(Trends Wide) — A winter storm that dumped feet of snow across much of the United States led to widespread flight cancellations over the Christmas holidays. This Monday, air travel more or less returned to normal, unless they were booked with Southwest Airlines.
More than 90% of the flight cancellations this Tuesday in the US correspond to Southwest, according to the FlightAware flight tracking website. Southwest canceled 2,500 flights; Spirit Airlines follows, with 75.
Southwest warned that it would continue to cancel flights until it could get operations back up and running. The CEO of the company said that this has been the biggest interruption that he has seen in his career. The Joe Biden government is investigating the situation.
What happened?
Southwest had a combination of bad luck and poor planning.
The storm hit Chicago and Denver hard, where Southwest has two of its largest hubs: Chicago Midway Airport and Denver International Airport.
More bad luck: The storm came just as the so-called tripledemic was sweeping the United States, leaving people and their families sick with covid-19, flu and RSV. Although Southwest says it was fully staffed for the holiday weekend, illnesses make it difficult to adjust to the increased pressure on the system. Many airlines remain short of staff to recover when events such as bad weather cause delays or flight crews exceed the hours allowed by federal safety regulations.
insufficient investment
But Southwest has also hurt itself with an ambitious schedule and underinvestment in its operations.
Kathleen Bangs, a spokeswoman for FlightAware, told Trends Wide that Southwest’s schedule includes shorter flights with tighter turnaround times, which is causing some of the problems.
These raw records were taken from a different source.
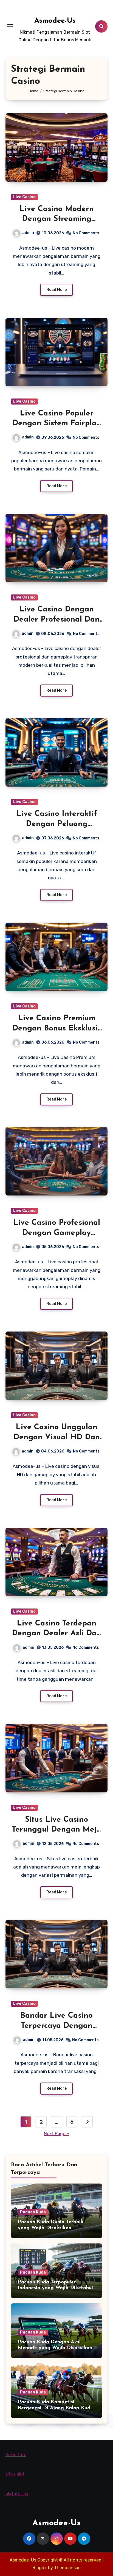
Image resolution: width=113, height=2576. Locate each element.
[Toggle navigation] (9, 26)
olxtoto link (17, 2493)
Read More (56, 289)
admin (28, 232)
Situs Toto (15, 2454)
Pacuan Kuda (33, 2212)
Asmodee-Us (54, 21)
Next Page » (56, 2133)
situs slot (14, 2474)
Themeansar (67, 2567)
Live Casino (24, 197)
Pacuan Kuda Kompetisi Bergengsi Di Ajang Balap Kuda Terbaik (55, 2408)
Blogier (39, 2567)
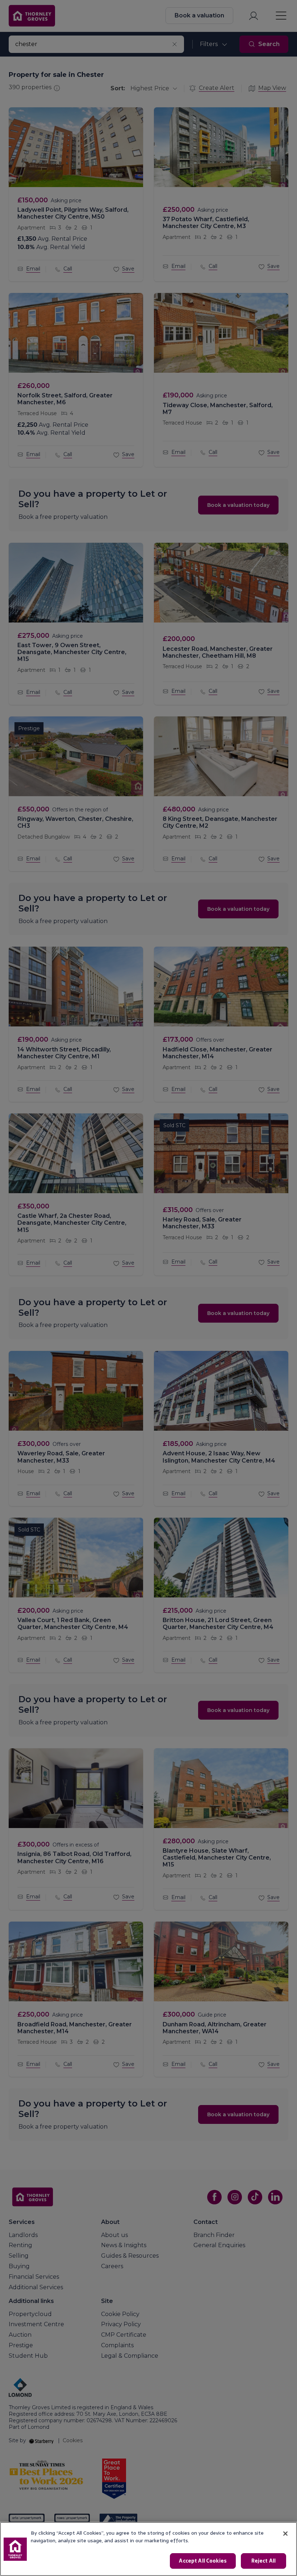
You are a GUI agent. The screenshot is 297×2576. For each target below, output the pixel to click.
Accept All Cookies (203, 2561)
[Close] (285, 2534)
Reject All (263, 2561)
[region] (148, 2549)
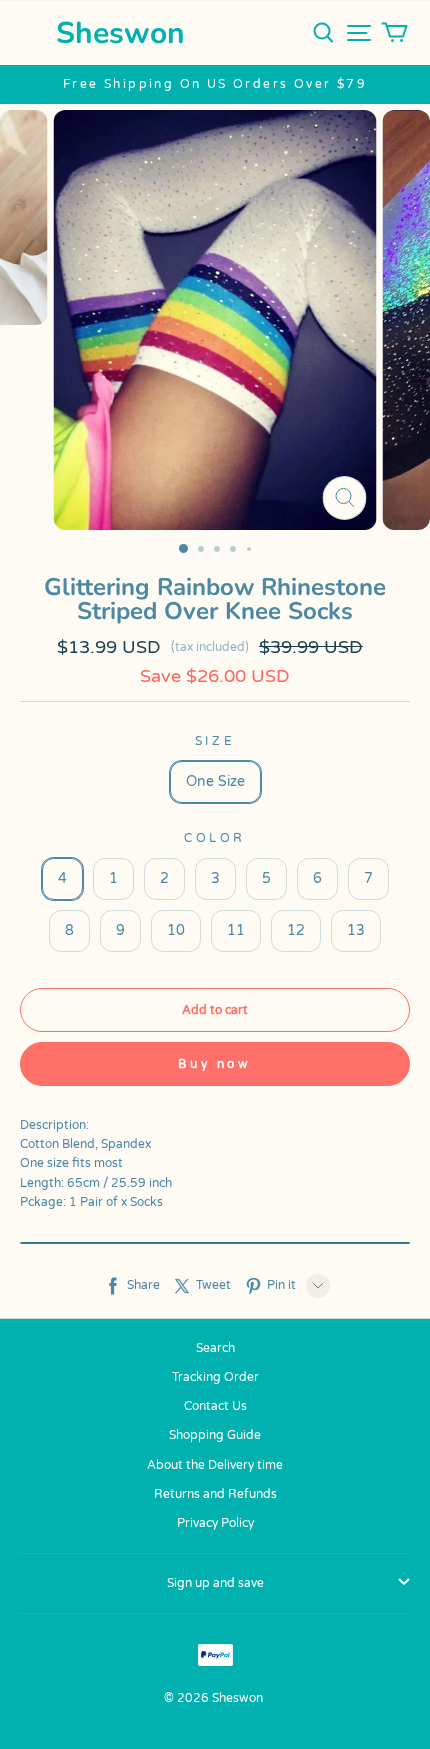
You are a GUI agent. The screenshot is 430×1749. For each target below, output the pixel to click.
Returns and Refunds (215, 1494)
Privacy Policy (215, 1523)
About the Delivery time (215, 1465)
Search (215, 1348)
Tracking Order (215, 1377)
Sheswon (120, 33)
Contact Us (215, 1406)
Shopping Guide (215, 1435)
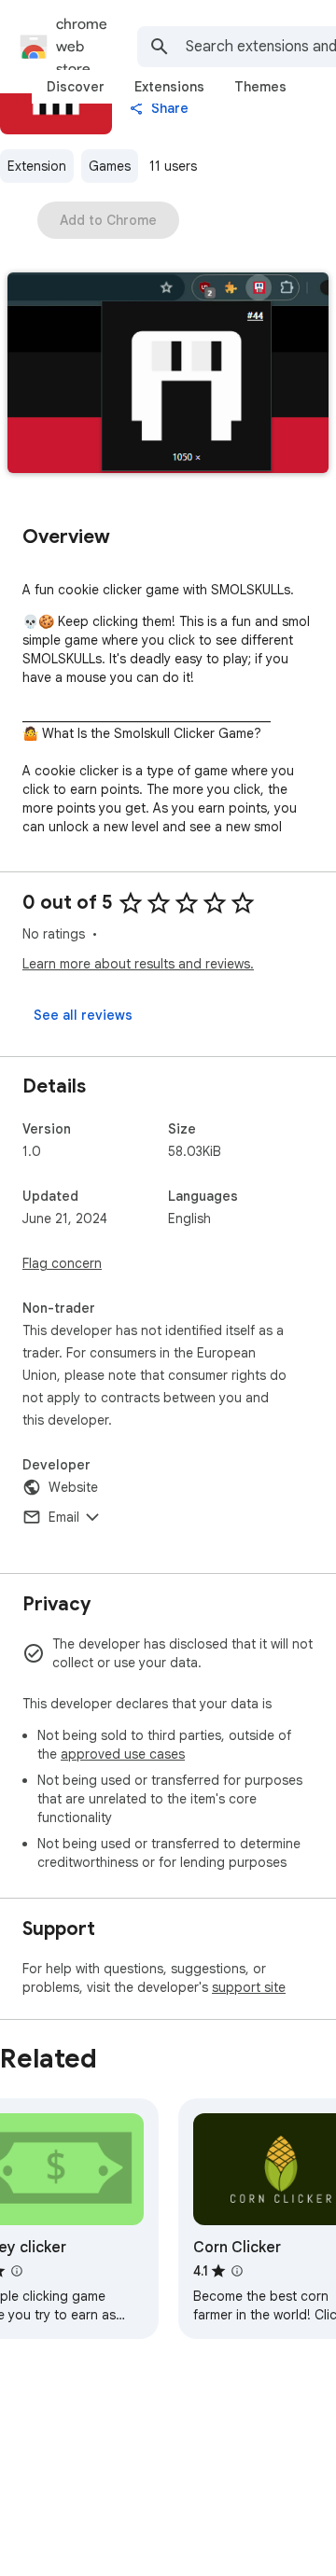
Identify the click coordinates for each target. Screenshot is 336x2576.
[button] (168, 374)
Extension (36, 166)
“Those response times hinder things,” Bangs said.
Stranded customers have been unable to contact Southwest’s customer service lines to rebook flights or find lost luggage.
The employees also said they have not been able to contact the airline, the president of the union that represents Southwest flight attendants told Trends Wide on Monday.
“The phone system that the company uses is down,” Lyn Montgomery, president of union local 556, told Trends Wide’s Pamela Brown. “They just don’t have enough staff to give flight attendants the schedule changes, and that has created a ripple effect that is creating chaos across the country.”
According to Capt. Casey Murray, president of the Southwest Airlines Pilots Association, the problems facing Southwest have been brewing for a long time.
“We’ve been having these problems for the last 20 months,” he told Trends Wide. “We’ve seen these kinds of crashes happen on a much more regular basis and it really has to do with outdated processes and outdated technology.”
He said the airline’s operations have not changed much since the 1990s.
“It’s the phones, it’s the computers, it’s the processing power, it’s the programs used to connect us to the planes — that’s where the problem lies, and it’s systemic across the airline,” he said.
Southwest CEO Bob Jordan, in a message to employees obtained by Trends Wide, acknowledged many of Murray’s concerns, vowing that the company will invest in better systems.
“Part of what we’re suffering from is a lack of tools,” Jordan told the employees. “We’ve talked a lot about modernizing the operation, and the need to do it.”
He said the airline is “committed and invested in” improving its systems, but “we have to be able to produce solutions faster.”
The US Department of Transportation (USDOT) said it is investigating.
“USDOT is concerned about Southwest’s unacceptable rate of cancellations and delays and reports of a lack of prompt customer service,” tweeted the agency. “The Department will review whether the cancellations were controllable and whether Southwest is following through on its customer service plan.”
To recover, Jordan told The Wall Street Journal that the company plans to operate just over a third of its schedule in the coming days to give crews a chance to get into proper positions.
Not the first episode of Southwest
If all of this sounds familiar to you, it’s because this isn’t the first time Southwest’s service has crashed in epic fashion. In October 2021, Southwest canceled more than 2,000 flights in a four-day period, costing the airline $75 million.
Southwest blamed that service collapse on a combination of bad weather in Florida, a brief problem with air traffic control in the area, and a lack of staff on hand to accommodate those issues. The company admitted it was experiencing service problems due to understaffing even before the thousands of canceled flights left hundreds of thousands of passengers stranded.
Similar to the service chaos this month, Southwest fared much worse than its competitors last October. While Southwest canceled hundreds of flights in the days after the height of the October disruption, its competitors quickly got back on track.
That same month, on a call with Wall Street analysts, then-CEO Gary Kelly said the company had made adjustments to avoid a similar collapse in the future.
“We controlled our capacity plans to adjust to the current staffing environment and as a result our on-time results improved,” Kelly stated on October 21. “We are aggressively hiring a goal of approximately 5,000 new employees by the end of this year, and we are currently more than halfway to that goal.”
And, like the last outage, the Southwest Airlines Pilots Association claimed the cancellations were due to “poor management planning.”
Trends Wide’s Ross Levitt contributed to this article.